Entre Rodin et Bourdelle, beaucoup d’estime mais pour le jeune sculpteur marqué par l’ambitions, il est temps de se séparer de ce maître quelque peu “intrusif”. Il ne veut plus être ni praticien, ni suiveur de personne. C’est le succès de son Héraklès archer, sculpture, qu’il réalise seul, en 1909 qui marque la rupture avec Rodin.

Centaure mourant, buste d’Antoine Bourdelle, modèle à grandeur d’exécution (1914) : plâtre recouvert d’un agent démoulant. Musée Bourdelle.

Entre Rodin et Bourdelle, la rupture

Les premières tensions datent de 1902 ayant pour cause le retard de Bourdelle à tailler Ève et propose pour le buste de Rose Beuret* une composition rejetée par Rodin. En mars 1908, Bourdelle écrivait : « J’ai en ce moment beaucoup de travaux. Je n’ai plus besoin de travailler pour Rodin. Je vends beaucoup. »

*Rose Beuret née en 1844, couturière et blanchisseuse, est connue pour avoir été l’un des modèles et, durant 53 ans, la compagne de Rodin. Elle l’épousa le 29 janvier 1917, seize jours avant sa propre mort.

Des ordres de Rodin qui passent mal pour Bourdelle

L’affaire du buste de Rose Beuret : chargé de tailler le marbre du Buste de Rose Beuret (la muse de Rodin), Bourdelle entoure le visage d’un tissu semblable à un voile et envoie la photographie à Rodin. Le maître accueille mal cette initiative : “je veux la copie fidèle du masque-sans plus- c’est moi qui fais mes compositions. Je n’ai pas demandé qu’on compose !”

Pour ce fameux buste de Rose Beuret, Bourdelle propose une composition rejetée par Rodin. A droite, Essai de composition de Bourdelle à partir du plâtre du buste de Rose Beuret de Rodin fin 1901-début 1902 (épreuves gélatino-argentique). A gauche, marbre de Rose Beuret de Rodin et Bourdelle (praticien) datant de 1902-1903. Photo © François Collombet

S’il réceptionne la pierre à tailler dans ses ateliers en 1893, Bourdelle reçoit plusieurs commandes personnelles qui retardent son exécution. Il y travaille ponctuellement à compter de 1901, pressé par Rodin. Bourdelle restitue jusqu’aux imperfections de la peau et se garde de trop lisser chaque centimètre carré du calcaire devenu chair de cette figure issue des réflexions de Rodin pour La Porte de l’Enfer.

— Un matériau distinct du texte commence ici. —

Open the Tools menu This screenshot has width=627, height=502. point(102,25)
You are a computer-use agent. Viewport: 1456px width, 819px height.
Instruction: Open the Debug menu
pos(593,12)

Avec la tête d’Apollon, Rodin “vit le divorce accomplit et ne me pardonna pas”

Tête d’Apollon ou Apollon au combat. Base carrée, modèle définitif. Bronze 1932. Photo © François Collombet

“Tête d’Apollon, tu fus ma religion construite”

Une étude en terre modelée en 1898 d’après un jeune modèle italien au visage émacié est retrouvée vers 1901-1902 dans un coin de l’atelier, desséchée et craquelée. Bourdelle en tire un plâtre qui conserve volontairement les fentes et crevasses, comme Rodin l’avait fait pour le Masque de l’homme au nez cassé ou pour une étude de torse de Saint Jean-Baptiste, point de départ du célèbre Homme qui marche.

Il trouve son style

Lorsque Bourdelle va commencer à entreprendre la Tête d’Apollon vers1900, il est encore employé comme praticien par Rodin. Sa Tête d’Apollon est l’annonce de la naissance de son nouveau style et de son retour à l’antique. Il écrira : “J’échappai au troué, au plan accidentel, pour chercher le plan permanent. Je recherchai l’essentiel des structures, laissant au second plan les ondes passagères, et en plus je cherchai le rythme universel “. Il l’achève en 1909, tout en laissant visibles les traces de cette genèse chaotique : fentes, coutures, mutilations…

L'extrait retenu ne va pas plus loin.